Other than that, these are general factors I found to be of major impact on throughput:
Access method (which in your case i guess is BTREE).
Level of persistency with which you configured DBD (for example, in my case the 'DB_TXN_WRITE_NOSYNC' environment flag improved write performance by an order of magnitude, but it compromises persistency)
Does the working set fit in cache?
Number of Reads Vs. Writes.
How spread out your access is (remember that BTREE has a page level locking - so accessing different pages with different threads is a big advantage).
Access pattern - meanig how likely are threads to lock one another, or even deadlock, and what is your deadlock resolution policy (this one may be a killer).
Hardware (disk & memory for cache).
This amounts to the following point:
Scaling a solution based on DBD so that it offers greater concurrency has two key ways of going about it; either minimize the number of locks in your design or add more hardware.
Doesn't this depend on the hardware as well as number of threads and stuff?
I would make a simple test and run it with increasing amounts of threads hammering and see what seems best.
What I did when working against a database of unknown performance was to measure turnaround time on my queries. I kept upping the thread count until turn-around time dropped, and dropping the thread count until turn-around time improved (well, it was processes in my environment, but whatever).
There were moving averages and all sorts of metrics involved, but the take-away lesson was: just adapt to how things are working at the moment. You never know when the DBAs will improve performance or hardware will be upgraded, or perhaps another process will come along to load down the system while you're running. So adapt.

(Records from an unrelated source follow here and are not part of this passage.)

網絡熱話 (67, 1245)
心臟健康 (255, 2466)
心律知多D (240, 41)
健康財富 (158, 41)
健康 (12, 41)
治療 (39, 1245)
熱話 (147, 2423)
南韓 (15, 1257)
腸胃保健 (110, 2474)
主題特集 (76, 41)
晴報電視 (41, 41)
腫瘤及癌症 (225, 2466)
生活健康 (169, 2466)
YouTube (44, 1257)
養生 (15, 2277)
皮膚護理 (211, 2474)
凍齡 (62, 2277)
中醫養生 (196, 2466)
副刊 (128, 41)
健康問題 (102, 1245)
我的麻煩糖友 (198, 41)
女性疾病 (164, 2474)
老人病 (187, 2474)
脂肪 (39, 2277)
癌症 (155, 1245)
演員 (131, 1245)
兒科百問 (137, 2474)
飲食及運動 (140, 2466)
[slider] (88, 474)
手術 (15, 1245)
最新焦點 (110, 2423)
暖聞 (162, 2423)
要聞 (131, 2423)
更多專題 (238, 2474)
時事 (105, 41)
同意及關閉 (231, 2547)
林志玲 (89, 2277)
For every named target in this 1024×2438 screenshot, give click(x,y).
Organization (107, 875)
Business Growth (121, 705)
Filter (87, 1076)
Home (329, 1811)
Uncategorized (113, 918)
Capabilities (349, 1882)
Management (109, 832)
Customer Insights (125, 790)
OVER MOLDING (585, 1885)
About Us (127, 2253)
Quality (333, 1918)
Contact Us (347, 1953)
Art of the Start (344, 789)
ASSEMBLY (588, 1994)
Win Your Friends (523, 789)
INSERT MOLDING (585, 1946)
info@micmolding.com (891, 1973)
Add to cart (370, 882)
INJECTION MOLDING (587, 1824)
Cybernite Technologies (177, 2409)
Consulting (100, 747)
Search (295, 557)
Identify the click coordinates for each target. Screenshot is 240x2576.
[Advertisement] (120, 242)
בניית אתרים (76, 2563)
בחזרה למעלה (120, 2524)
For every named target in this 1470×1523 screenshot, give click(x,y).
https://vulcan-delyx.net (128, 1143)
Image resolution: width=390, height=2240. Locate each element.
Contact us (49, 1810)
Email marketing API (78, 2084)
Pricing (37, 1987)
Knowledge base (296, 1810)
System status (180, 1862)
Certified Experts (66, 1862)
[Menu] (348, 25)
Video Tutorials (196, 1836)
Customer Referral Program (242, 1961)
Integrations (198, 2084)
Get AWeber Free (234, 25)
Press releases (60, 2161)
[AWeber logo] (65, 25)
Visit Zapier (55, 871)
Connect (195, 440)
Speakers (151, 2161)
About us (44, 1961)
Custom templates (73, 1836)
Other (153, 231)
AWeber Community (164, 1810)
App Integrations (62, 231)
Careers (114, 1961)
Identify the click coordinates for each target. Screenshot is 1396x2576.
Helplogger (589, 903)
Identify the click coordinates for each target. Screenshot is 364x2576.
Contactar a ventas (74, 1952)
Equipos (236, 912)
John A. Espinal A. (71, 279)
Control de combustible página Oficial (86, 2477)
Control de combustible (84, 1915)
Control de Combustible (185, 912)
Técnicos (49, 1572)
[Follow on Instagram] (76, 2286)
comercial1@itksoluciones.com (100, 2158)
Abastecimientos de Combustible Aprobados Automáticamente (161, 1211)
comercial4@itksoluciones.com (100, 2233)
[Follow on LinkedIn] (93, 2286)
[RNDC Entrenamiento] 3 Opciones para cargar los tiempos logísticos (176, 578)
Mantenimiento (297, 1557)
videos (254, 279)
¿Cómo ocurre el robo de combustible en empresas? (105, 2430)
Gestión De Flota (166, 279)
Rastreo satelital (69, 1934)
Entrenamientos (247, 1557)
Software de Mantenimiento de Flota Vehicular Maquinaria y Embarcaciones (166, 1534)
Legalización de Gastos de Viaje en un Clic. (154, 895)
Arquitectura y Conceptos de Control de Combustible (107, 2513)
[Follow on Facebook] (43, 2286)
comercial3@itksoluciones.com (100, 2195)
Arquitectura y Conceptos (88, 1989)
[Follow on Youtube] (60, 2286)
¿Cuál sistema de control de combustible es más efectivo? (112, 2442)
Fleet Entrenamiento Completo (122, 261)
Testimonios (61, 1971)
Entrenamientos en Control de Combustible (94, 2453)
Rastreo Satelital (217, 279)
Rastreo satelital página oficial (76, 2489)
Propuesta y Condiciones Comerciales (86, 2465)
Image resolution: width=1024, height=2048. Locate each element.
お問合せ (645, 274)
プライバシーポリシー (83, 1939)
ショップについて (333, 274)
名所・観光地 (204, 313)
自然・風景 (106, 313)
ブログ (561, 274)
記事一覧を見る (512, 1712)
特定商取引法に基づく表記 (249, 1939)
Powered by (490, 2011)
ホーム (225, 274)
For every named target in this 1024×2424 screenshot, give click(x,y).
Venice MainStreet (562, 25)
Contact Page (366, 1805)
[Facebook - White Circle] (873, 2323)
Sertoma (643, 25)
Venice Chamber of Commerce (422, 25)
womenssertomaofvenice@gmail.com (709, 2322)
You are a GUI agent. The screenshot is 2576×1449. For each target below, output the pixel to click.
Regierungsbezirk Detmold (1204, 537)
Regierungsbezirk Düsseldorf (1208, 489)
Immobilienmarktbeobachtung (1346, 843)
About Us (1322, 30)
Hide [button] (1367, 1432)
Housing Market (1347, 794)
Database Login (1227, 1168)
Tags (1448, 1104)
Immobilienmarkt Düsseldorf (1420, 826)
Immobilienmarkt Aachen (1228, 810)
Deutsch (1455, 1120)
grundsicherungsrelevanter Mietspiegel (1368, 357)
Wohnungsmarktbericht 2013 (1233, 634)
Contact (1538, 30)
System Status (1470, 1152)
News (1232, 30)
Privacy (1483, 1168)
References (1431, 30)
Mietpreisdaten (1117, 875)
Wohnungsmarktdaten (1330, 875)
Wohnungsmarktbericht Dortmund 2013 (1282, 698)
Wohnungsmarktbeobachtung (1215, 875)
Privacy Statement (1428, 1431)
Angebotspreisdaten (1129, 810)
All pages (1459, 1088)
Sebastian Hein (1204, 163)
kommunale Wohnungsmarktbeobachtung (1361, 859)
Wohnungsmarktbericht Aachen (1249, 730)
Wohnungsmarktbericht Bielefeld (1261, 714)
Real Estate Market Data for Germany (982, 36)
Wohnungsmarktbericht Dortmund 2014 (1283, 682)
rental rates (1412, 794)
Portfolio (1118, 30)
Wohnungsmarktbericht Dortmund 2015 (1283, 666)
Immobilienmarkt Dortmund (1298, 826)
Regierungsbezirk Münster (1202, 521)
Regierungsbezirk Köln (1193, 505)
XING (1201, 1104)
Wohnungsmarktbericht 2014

Oh, and another thing: avoid process switches if you can - batch things up.
Oh, I should make this clear: this all happened at run time, not during development.
The way I understand things, Samba created tdb to allow "multiple concurrent writers" for any particular database file. So if your workload has multiple writers your performance may be bad (as in, the Samba project chose to write its own system, apparently because it wasn't happy with Berkeley DB's performance in this case).
On the other hand, if your workload has lots of readers, then the question is how well your operating system handles multiple readers.